WORK ITEM: Render every entry verbatim.

RECORDS PROVIDED:
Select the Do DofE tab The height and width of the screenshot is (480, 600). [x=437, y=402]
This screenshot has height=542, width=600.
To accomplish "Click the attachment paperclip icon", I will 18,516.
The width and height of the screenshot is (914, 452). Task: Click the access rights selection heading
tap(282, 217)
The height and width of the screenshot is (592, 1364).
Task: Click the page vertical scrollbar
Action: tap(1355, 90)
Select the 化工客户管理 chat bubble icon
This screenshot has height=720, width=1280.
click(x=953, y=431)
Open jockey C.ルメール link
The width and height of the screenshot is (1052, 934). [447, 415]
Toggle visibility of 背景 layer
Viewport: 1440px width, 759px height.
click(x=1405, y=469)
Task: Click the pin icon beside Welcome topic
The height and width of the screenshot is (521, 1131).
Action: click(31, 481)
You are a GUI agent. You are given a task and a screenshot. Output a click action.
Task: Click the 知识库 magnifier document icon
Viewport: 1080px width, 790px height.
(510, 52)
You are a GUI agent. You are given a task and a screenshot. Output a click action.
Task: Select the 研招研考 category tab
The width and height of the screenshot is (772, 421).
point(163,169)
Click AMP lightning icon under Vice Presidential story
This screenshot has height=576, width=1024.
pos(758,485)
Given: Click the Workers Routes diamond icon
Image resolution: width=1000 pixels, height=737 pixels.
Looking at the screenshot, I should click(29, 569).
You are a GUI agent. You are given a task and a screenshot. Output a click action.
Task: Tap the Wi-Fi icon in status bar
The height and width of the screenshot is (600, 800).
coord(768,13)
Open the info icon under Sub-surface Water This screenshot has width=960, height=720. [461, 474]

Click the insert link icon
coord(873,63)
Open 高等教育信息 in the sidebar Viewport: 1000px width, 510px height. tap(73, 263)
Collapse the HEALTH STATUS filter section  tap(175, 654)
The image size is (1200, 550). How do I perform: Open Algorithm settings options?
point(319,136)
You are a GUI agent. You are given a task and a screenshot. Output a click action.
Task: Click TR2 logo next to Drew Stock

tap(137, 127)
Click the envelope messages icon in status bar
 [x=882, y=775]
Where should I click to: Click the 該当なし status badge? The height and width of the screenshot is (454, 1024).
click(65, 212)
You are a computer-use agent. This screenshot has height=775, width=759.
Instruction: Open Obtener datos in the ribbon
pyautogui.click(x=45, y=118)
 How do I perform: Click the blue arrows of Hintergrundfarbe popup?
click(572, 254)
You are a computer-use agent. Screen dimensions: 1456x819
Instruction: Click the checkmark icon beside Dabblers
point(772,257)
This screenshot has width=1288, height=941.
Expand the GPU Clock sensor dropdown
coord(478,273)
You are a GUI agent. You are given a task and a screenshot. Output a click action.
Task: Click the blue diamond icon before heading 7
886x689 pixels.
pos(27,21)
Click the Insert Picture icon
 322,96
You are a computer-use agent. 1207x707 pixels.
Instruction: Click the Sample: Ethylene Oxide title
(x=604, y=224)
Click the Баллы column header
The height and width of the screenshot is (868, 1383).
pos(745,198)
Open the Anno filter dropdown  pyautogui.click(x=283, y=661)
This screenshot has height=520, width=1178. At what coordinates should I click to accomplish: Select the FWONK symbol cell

ANSWER SPACE:
Select the Do DofE tab The height and width of the screenshot is (480, 600). [x=437, y=402]
This screenshot has height=542, width=600.
To accomplish "Click the attachment paperclip icon", I will 18,516.
The width and height of the screenshot is (914, 452). Task: Click the access rights selection heading
tap(282, 217)
The height and width of the screenshot is (592, 1364).
Task: Click the page vertical scrollbar
Action: tap(1355, 90)
Select the 化工客户管理 chat bubble icon
This screenshot has height=720, width=1280.
click(x=953, y=431)
Open jockey C.ルメール link
The width and height of the screenshot is (1052, 934). [447, 415]
Toggle visibility of 背景 layer
Viewport: 1440px width, 759px height.
click(x=1405, y=469)
Task: Click the pin icon beside Welcome topic
The height and width of the screenshot is (521, 1131).
Action: click(31, 481)
You are a GUI agent. You are given a task and a screenshot. Output a click action.
Task: Click the 知识库 magnifier document icon
Viewport: 1080px width, 790px height.
(510, 52)
You are a GUI agent. You are given a task and a screenshot. Output a click action.
Task: Select the 研招研考 category tab
The width and height of the screenshot is (772, 421).
point(163,169)
Click AMP lightning icon under Vice Presidential story
This screenshot has height=576, width=1024.
pos(758,485)
Given: Click the Workers Routes diamond icon
Image resolution: width=1000 pixels, height=737 pixels.
Looking at the screenshot, I should click(29, 569).
You are a GUI agent. You are given a task and a screenshot. Output a click action.
Task: Tap the Wi-Fi icon in status bar
The height and width of the screenshot is (600, 800).
coord(768,13)
Open the info icon under Sub-surface Water This screenshot has width=960, height=720. [461, 474]

Click the insert link icon
coord(873,63)
Open 高等教育信息 in the sidebar Viewport: 1000px width, 510px height. tap(73, 263)
Collapse the HEALTH STATUS filter section  tap(175, 654)
The image size is (1200, 550). How do I perform: Open Algorithm settings options?
point(319,136)
You are a GUI agent. You are given a task and a screenshot. Output a click action.
Task: Click TR2 logo next to Drew Stock

tap(137, 127)
Click the envelope messages icon in status bar
 [x=882, y=775]
Where should I click to: Click the 該当なし status badge? The height and width of the screenshot is (454, 1024).
click(65, 212)
You are a computer-use agent. This screenshot has height=775, width=759.
Instruction: Open Obtener datos in the ribbon
pyautogui.click(x=45, y=118)
 How do I perform: Click the blue arrows of Hintergrundfarbe popup?
click(572, 254)
You are a computer-use agent. Screen dimensions: 1456x819
Instruction: Click the checkmark icon beside Dabblers
point(772,257)
This screenshot has width=1288, height=941.
Expand the GPU Clock sensor dropdown
coord(478,273)
You are a GUI agent. You are given a task and a screenshot. Output a click action.
Task: Click the blue diamond icon before heading 7
886x689 pixels.
pos(27,21)
Click the Insert Picture icon
 322,96
You are a computer-use agent. 1207x707 pixels.
Instruction: Click the Sample: Ethylene Oxide title
(x=604, y=224)
Click the Баллы column header
The height and width of the screenshot is (868, 1383).
pos(745,198)
Open the Anno filter dropdown  pyautogui.click(x=283, y=661)
This screenshot has height=520, width=1178. At what coordinates should I click to accomplish: Select the FWONK symbol cell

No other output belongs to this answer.